Histologic examination of the tissue: The most common form of pancreatic cancer (adenocarcinoma) is typically characterized by moderately to poorly differentiated glandular structures on microscopic examination. There is typically considerable desmoplasia or formation of a dense fibrous stroma or structural tissue consisting of a range of cell types (including myofibroblasts, macrophages, lymphocytes and mast cells) and deposited material (such as type I collagen and hyaluronic acid). 

Prognosis - Pancreatic Cancer

Pancreatic cancer is a difficult disease. Even for surgically resectable (and therefore potentially curable) tumors, the risk of cancer recurrence and subsequent death remains high. Only about 20% of patients undergoing a Whipple procedure for potentially curable pancreatic cancer live five years, with the rest surviving on average less than two years. For patients with incurable (locally advanced unresectable or metastatic) pancreatic cancer, survival is even shorter; typically it is measured in months. 

Treatment - Pancreatic Cancer

Treatment for pancreatic cancer depends on the stage and location of the cancer as well as on your age, overall health and personal preferences. The first goal of pancreatic cancer treatment is to eliminate the cancer, when possible. When that isn't an option, the focus may be on preventing the pancreatic cancer from growing or causing more harm. When pancreatic cancer is advanced and treatments aren't likely to offer a benefit, your doctor will help to relieve symptoms and make you as comfortable as possible.

Surgery may be an option if your pancreatic cancer is confined. Operations include:

  • Surgery for tumors in the pancreatic head. if located in the head of the pancreas, you may consider an operation called a Whipple procedure (pancreatoduodenectomy).

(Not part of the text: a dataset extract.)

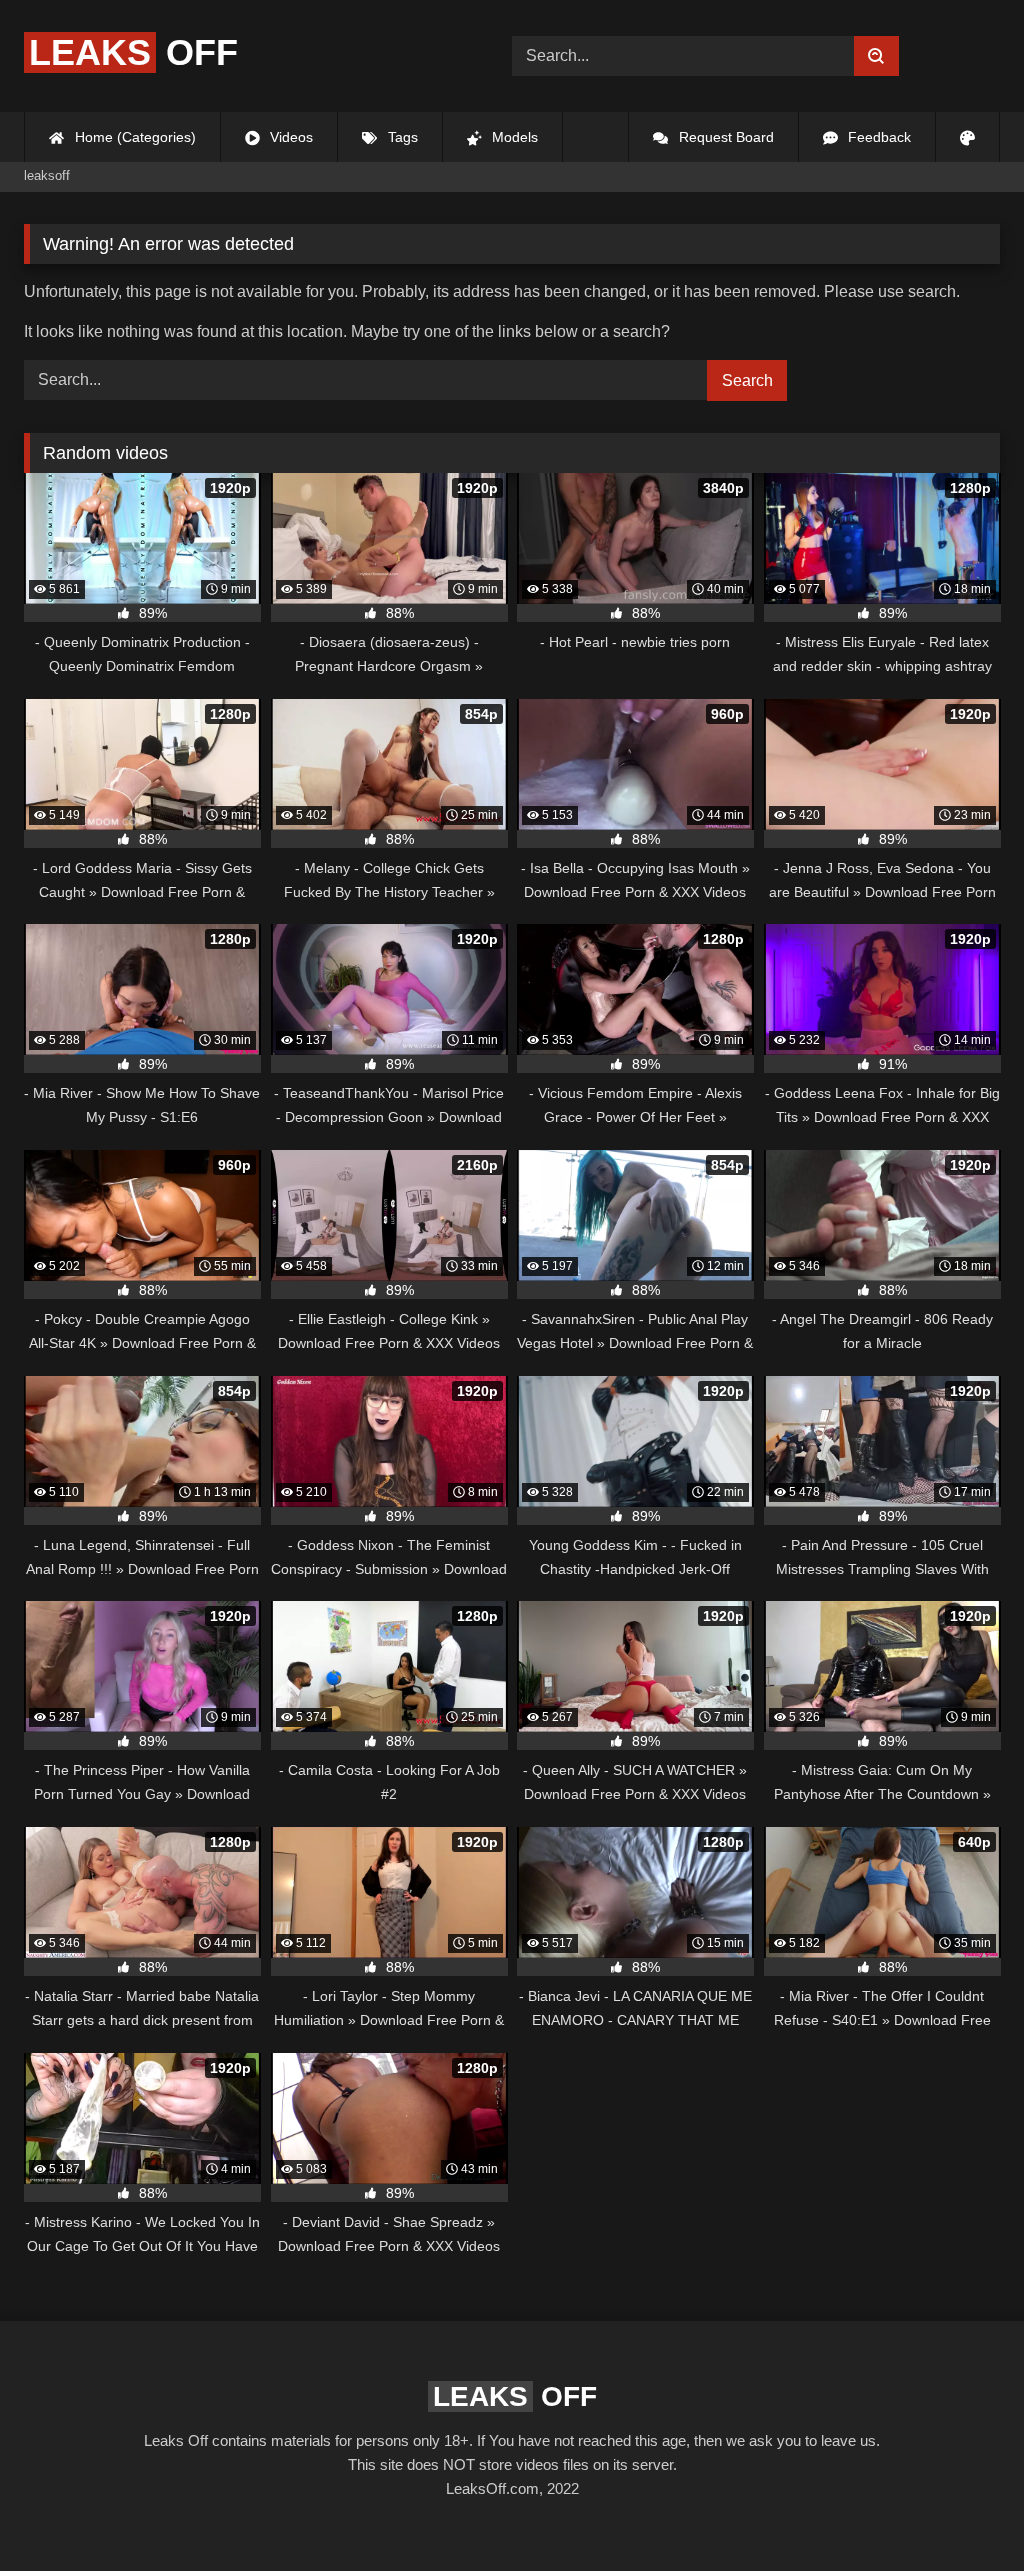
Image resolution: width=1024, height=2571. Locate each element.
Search (747, 380)
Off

    The Whipple procedure involves removing the head of your pancreas, as well as a portion of your small intestine (duodenum), your gallbladder and part of your bile duct. Part of your stomach may be removed as well. Your surgeon reconnects the remaining parts of your pancreas, stomach and intestines to allow you to digest food.

    Whipple surgery carries a risk of infection and bleeding. After the surgery, some people experience nausea and vomiting that can occur if the stomach has difficulty emptying (delayed gastric emptying).

    Expect a long recovery after a Whipple procedure. You'll spend several days in the hospital and then recover for several weeks at home.

  • Surgery for tumors in the pancreatic tail and body. Surgery to remove the tail of the pancreas or the tail and a small portion of the body is called distal pancreatectomy. Your surgeon may also remove your spleen. Surgery carries a risk of bleeding and infection. 
     

Radiation therapy uses high-energy beams, such as X-rays, to destroy cancer cells. You may receive radiation treatments before or after cancer surgery, often in combination with chemotherapy. Or, your doctor may recommend a combination of radiation and chemotherapy treatments when your cancer can't be treated surgically.

Chemotherapy can also be combined with radiation therapy (chemoradiation). Chemoradiation is typically used to treat cancer that has spread beyond the pancreas, but only to nearby organs and not to distant regions of the body. This combination may also be used after surgery to reduce the risk that pancreatic cancer may recur.

In people with advanced pancreatic cancer, chemotherapy may be used alone or it may be combined with targeted drug therapy.

Targeted therapy:

  • Paclitaxel protein - bound particles (Abraxane) FDA-approved indication: Treatment of metastatic adenocarcinoma of the pancreas as first-line treatment, in combination with gemcitabine.
  • Liposomal irinotecan (Onivyde)  FDA-approved indication: For use in combination with 5-fluorouracil and leucovorin, for the treatment of patients with metastatic adenocarcinoma of the pancreas that has progressed following gemcitabine-based therapy.